In 1987, a roughly seven-year-old Dan Watson failed to win a dance contest at a Pontins holiday camp. It’s an experience that haunts him, to the extent that, 32 years later, his comedy-dance-theatre show Venus is all about it.
Watching Watson’s show at the Place in London, I felt a spooky sense of deja vu – and an empathetic bitterness. Because somewhere around the same time, maybe even that same summer, I too entered a holiday camp dance competition and didn’t win. I danced my socks off and my heart out to Rick Astley’s Never Gonna Give You Up, only to place a disappointing second. We were in north Wales. The winner was called Cerys. “They picked the local girl,” my mum said, kindly.

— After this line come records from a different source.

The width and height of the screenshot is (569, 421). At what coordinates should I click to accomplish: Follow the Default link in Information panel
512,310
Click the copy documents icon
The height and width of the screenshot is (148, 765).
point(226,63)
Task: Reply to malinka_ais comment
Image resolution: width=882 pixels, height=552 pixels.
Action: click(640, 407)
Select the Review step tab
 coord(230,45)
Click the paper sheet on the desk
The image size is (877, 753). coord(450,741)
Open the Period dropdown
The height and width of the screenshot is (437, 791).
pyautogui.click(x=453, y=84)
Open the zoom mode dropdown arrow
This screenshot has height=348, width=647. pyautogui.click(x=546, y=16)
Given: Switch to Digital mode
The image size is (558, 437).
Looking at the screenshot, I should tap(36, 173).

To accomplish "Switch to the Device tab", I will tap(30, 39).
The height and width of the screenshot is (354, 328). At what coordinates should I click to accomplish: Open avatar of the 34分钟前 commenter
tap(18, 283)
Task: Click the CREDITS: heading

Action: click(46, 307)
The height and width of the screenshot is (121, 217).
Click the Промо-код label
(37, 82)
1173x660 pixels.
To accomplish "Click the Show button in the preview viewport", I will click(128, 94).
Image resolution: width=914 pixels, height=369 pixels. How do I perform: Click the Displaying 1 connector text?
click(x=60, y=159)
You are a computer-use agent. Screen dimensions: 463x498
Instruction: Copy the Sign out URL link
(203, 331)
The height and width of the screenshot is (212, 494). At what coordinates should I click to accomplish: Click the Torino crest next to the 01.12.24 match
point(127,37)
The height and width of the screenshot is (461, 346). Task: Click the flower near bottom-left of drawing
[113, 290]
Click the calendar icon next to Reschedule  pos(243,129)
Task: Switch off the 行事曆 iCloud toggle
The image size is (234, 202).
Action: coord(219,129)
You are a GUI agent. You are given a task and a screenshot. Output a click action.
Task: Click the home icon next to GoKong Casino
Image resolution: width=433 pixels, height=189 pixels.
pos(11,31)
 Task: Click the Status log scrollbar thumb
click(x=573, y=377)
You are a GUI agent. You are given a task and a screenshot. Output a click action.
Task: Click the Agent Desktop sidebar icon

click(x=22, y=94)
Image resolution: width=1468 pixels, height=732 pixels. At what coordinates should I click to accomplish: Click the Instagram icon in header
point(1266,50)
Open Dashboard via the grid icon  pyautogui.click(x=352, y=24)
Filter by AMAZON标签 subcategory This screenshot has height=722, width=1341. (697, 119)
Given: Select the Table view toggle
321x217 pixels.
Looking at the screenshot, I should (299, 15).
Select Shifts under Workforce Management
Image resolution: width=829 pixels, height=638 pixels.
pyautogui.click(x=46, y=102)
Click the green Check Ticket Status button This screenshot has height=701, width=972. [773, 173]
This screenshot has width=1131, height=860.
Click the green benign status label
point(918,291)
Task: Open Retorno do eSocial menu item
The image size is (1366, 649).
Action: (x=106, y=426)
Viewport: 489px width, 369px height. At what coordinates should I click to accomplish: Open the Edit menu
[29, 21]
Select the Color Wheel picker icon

Until now, I’d never met anyone who shares this very particular chagrin (although Watson’s 80s pop totem was Bananarama, not Rick Astley): the blow of having your dancefloor joy blemished by a panel of bluecoats. Yet Watson’s show doesn’t come with sourness, but rather with wistful nostalgia and self-reflection, hopeful reinvention, generous spirit and a lot of good jokes.

Of course, ironically, Watson did become a dancer (although there’s a good line in the show from his late nan about that), working at the more maverick end of dance and physical theatre with the likes of Gecko, Wendy Houstoun and Nigel Charnock. This lo-fi one-man show is more about the chat than the dance: Watson is great company, full of nervous energy and good humour as he dives back into his Pontins memories. They begin with an unexpected triumph, thrashing obliviously about the stage to the Sweet’s Wig Wam Bam to find himself crowned Cherry Pepsi Disco Winner. His prize was four cans of fizzy pop and a place in the grand finals. But that small victory only leads him to huge disappointment and some brutal lessons about the dance industry, such as the terrifying nature of well-drilled tween girls split-leaping in sparkly Lycra, and the realisation that just being yourself isn’t always good enough.
Venus climaxes by revisiting that fateful night, in a scene that is three and a half minutes of pure joie de vivre. It’s the most winning thing I’ve experienced in a theatre for ages. The question Watson sets himself is whether you can rewrite history and create another version of the past. It’s something that I had already put into practice three decades ago, when it turned out the second place trophy I won wasn’t silver but a smaller version of the winner’s gold one. So when I got home, I just let people think I’d come first. In the interest of an honest victory, though, I would 100% challenge Cerys to a rematch.